Madre-Artista


Soy una de esas mujeres que al menos una vez al día se siente una mierda, pero también una superwoman.

Muyyyyy llorona pero también risueña. Alegre, triste, negativa, positiva, inteligente, ignorante, y todas las dualidades que puedan existir.

Mamá de tres hermosas nenas, que me llenan el alma de felicidad, pero que me hacen cuestionar ¿por qué las traje a este mundo tan bondadosamente cruel?. Y que además, me generan dudas sobre toooooodas mis capacidades como ser humano.

Una romántica empedernida, que intenta con fervor convivir lo suficientemente bien con el hombre que ama.

Una apasionada al arte, que intenta seguir desarrollándose en ese ámbito, sin faltar en su hogar. Sintiendo que quizás, no llega a hacer realmente bien muchas cosas, pero tampoco tan mal como para abandonar y dejar de intentar mejorarlas.

Sí, una paradoja personificada.

Una madre-artista, que lidia con todos sus fantasmas para tratar de vivir con la mayor paz posible, o sea, la menor paz posible.

Con grandes pasiones, que me hacen sentir realizada y frustrada a la vez. Con el amor a flor de piel, tanto que así como me da felicidad, me duele.
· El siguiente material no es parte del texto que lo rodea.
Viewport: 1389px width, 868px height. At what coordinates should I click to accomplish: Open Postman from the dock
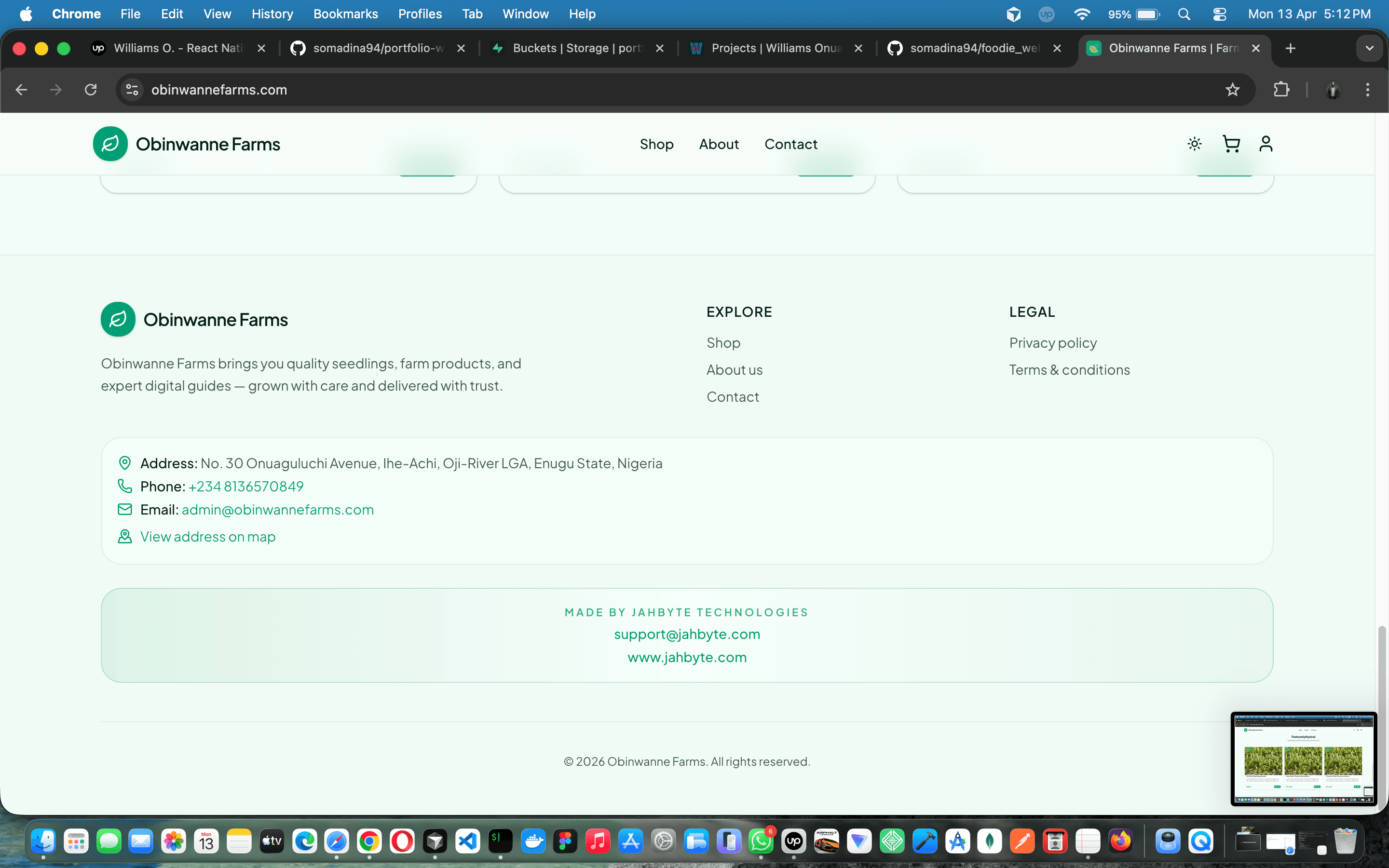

Pero a pesar de las películas que a veces crea mi cabecita, cuando hago una pausa en mis remansos vuelvo a sentirme un poco más positiva. Esos lugares que yo misma creo para mi supervivencia, como por ejemplo, cuando salen mis hijas del cole; verlas junto a los demás niños, corriendo hacia los brazos de sus padres o abuelos con una alegría inmensa, es de una emoción incomparable.

Otras veces, simplemente, es toparme con el mar mientras voy en mi coche, respirar profundamente y sumergir mi mente en sus aguas, o secarme el sudor después de un intenso ensayo, o mirar una buena peli sentada en el sofá, después de haber acostado a toda la tropa.

Sinceramente, no termino de entender el sentido de nuestro tránsito por este mundo, pero acá estamos y creo que debemos seguir, aunque sea por curiosidad.

Por si esto fuera poco, en mi caso se suma el hecho de ser la responsable de tres nuevas personitas que deben crecer en él, lo que además me genera un enorme compromiso por mejorarlo para ellas, aunque mis acciones sean unos pocos granitos de arena en un desierto.

Así que... aquí me tienen, cibermateando con todos ustedes, compartiendo mis luces y sombras para sentirme un poco acompañada en este largo camino, y siendo solidaria con aquellos que, al igual que yo, no saben qué carajo están haciendo.